Large corporations and financial institutions have the means to pay off ransomware gangs. For example, Brazil-based JBS SA, the world’s largest meat processing company, gave the equivalent of $11m to hackers who broke into its computer system in June. 

Ransomware attacks on public institutions like Hackney council have become common in the last few years.

However, U.K. local authority budgets have been progressively slashed since the financial crisis of 2008, rendering most councils incapable of spending such large sums of money, even if they could get past the miles of red tape necessary to do so. Hackney has faced some of the most brutal cuts in the country: the council’s core funding from central government has been reduced by £140m ($195m) since 2010 – a reduction of 45%. 

On top of that, years of underinvestment in new technologies have left many of them more or less wide open to criminal assaults that endanger vulnerable people, who rely on the digital services they provide.

The damage done by the Hackney ransomware attack highlights both the importance of local authority services — which include public housing, garbage collection and the upkeep of roads — and the parlous financial situation of many U.K. councils. 

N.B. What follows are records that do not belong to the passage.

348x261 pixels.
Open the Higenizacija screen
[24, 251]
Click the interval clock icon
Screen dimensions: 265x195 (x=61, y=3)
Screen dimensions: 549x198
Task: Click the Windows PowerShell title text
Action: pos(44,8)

Put simply, councils are not lucrative targets. Hackney set aside £2m in last year’s budget for future cyber attacks, but the borough is also having to make almost £11m of savings this year after incurring additional costs during the pandemic. Affected areas will include education, children and families services and public health.

The council, which employs 4,500 people, refuses to pay off the attackers and has not disclosed their identity or the amount demanded. Describing the incident as a “significant threat to the organization,” Hackney Council’s head of digital and data, Matthew Cain, detailed the chaos it has caused. 

“Ten years-plus of significant investment in technology was removed overnight,” he told me. “From that point, the question was not which systems were available, but what data could we find and how could we rebuild that from the ground up? We have had the best part of 200 people working on it solidly since October, which represents more than our total investment in IT in a typical year.”

To make matters worse, Hackney’s ransomware attack was quickly followed by a data leak. In January, a criminal group published the personal details of council staff and residents on the dark web. While experts said that the stolen data was “limited” and “not visible through search engines,” nine months on, digital services continue to be affected, including changes to existing benefits and council tax claims and payments.

The audacity of ransomware gangs has pushed the issue into the international spotlight. During a June summit in Geneva, U.S. President Joe Biden urged President Vladimir Putin to crack down on hackers operating in Russia. Biden warned of consequences should such activities continue unchecked. 

But it isn’t just criminal gangs who are targeting government institutions. In July, U.S. and Britain announced that Russian spies accused of interfering in the 2016 U.S. presidential election have spent most of the past two years attempting to breach the digital security of hundreds of organizations worldwide. The announcement did not identify any of the targets by name, but said they included government offices, political parties, law firms and media organizations in the U.S. and Europe.

In the U.K., a number of other government institutions have been hit. The Scottish Environment Protection Agency was hit in December 2020. Repair work to its systems is still ongoing. Since 2019, Hull City Council, in the north of England, has suffered at least 10 serious incidents and thousands of phishing attempts by criminals seeking to steal login details. Ireland’s public healthcare system is also rebuilding its digital infrastructure after a May attack. 

Meanwhile, council workers and residents are left counting the costs. In Hackney, this will doubtless mean less money for already strained local services, which could deepen financial instability for those most in need. “This is going to be an 18-month recovery,” said Cain. “We will do that rather than doing all sorts of other things.”